O teatro português tem-se revelado extremamente hermético em relação às novas realidades e às novas práticas artísticas desde os anos de grande vitalidade criativa que precederam e se seguiram a 1974.
Persistem, em minha opinião, dois problemas fundamentais no teatro português: por um lado a ausência de uma expressiva dramaturgia contemporânea que se torne reflexiva das novas realidades do mundo em que vivemos, um mundo de turbulência e urgência que naturalmente coloca profundos problemas em relação á actualização das práticas artísticas e em relação aos quais se torna necessário encontrar respostas corajosas.
Por outro lado, a falta de um espírito inovador e de um sentido de risco nas propostas criativas, por forma a que o teatro se liberte dum certo arcaismo que releva da sua prática ancestral e possa corresponder aos anseios de um público que deseja incessantemente encontrar na arte, e no teatro em particular, um sentido de apaziguamento, um sentimento de reencontro com a harmonia de um mundo hostil caracterizado pela massificação e pelo isolamento.
Esta ausência de vitalidade criativa e de sentido de identidade cultural, aliados a um manifesto desinteresse das entidades responsáveis, conduzem a que a projecção da cultura portuguesa no estrangeiro, um desígnio fundamental que encontra uma forte expressão noutras áreas da criação artística, seja quase inexistente no teatro.
Embora seja este o meu sentimento dominante em relação à realidade do actual teatro português, não posso deixar de referir exemplos de criadores e grupos de uma grande integridade intelectual que teimam em não se deixarem contaminar pelas práticas imediatistas que caracterizam a comunicação actual, pela mediocridade, pelo conformismo, fazendo da sua arte um último reduto de resistência política e cultural.

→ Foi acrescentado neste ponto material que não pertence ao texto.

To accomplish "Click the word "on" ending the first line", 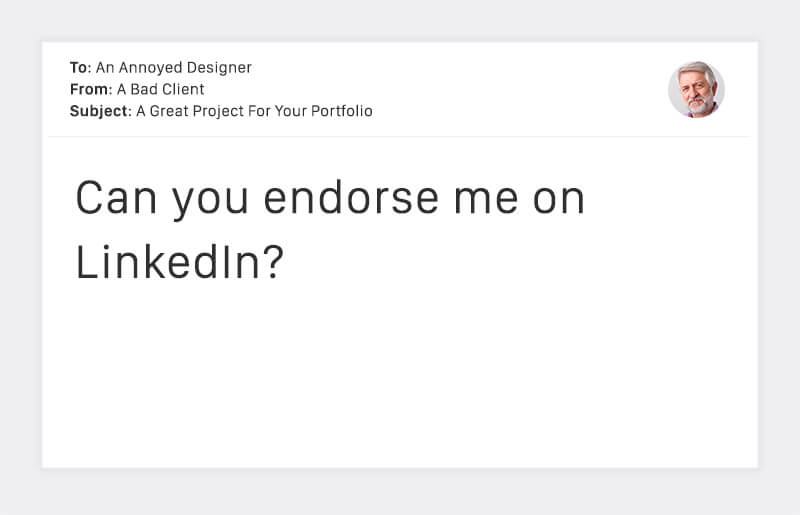I will coord(558,198).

O meu grande anseio, como criador e como espectador, seria que o teatro contemporâneo reconquistasse o seu terreno primordial de reflexão sobre a condição humana, reencontrasse uma linguagem actual de profunda ressonância com o mundo, em relação ao qual não se pode constituir como mera evocação passiva. Um teatro que, ao colocar diante dos nossos olhos o próprio homem, pudesse reflectir os seus desassossegos, as suas ânsias e paixões, convertendo---as na matéria incandescente do acto teatral.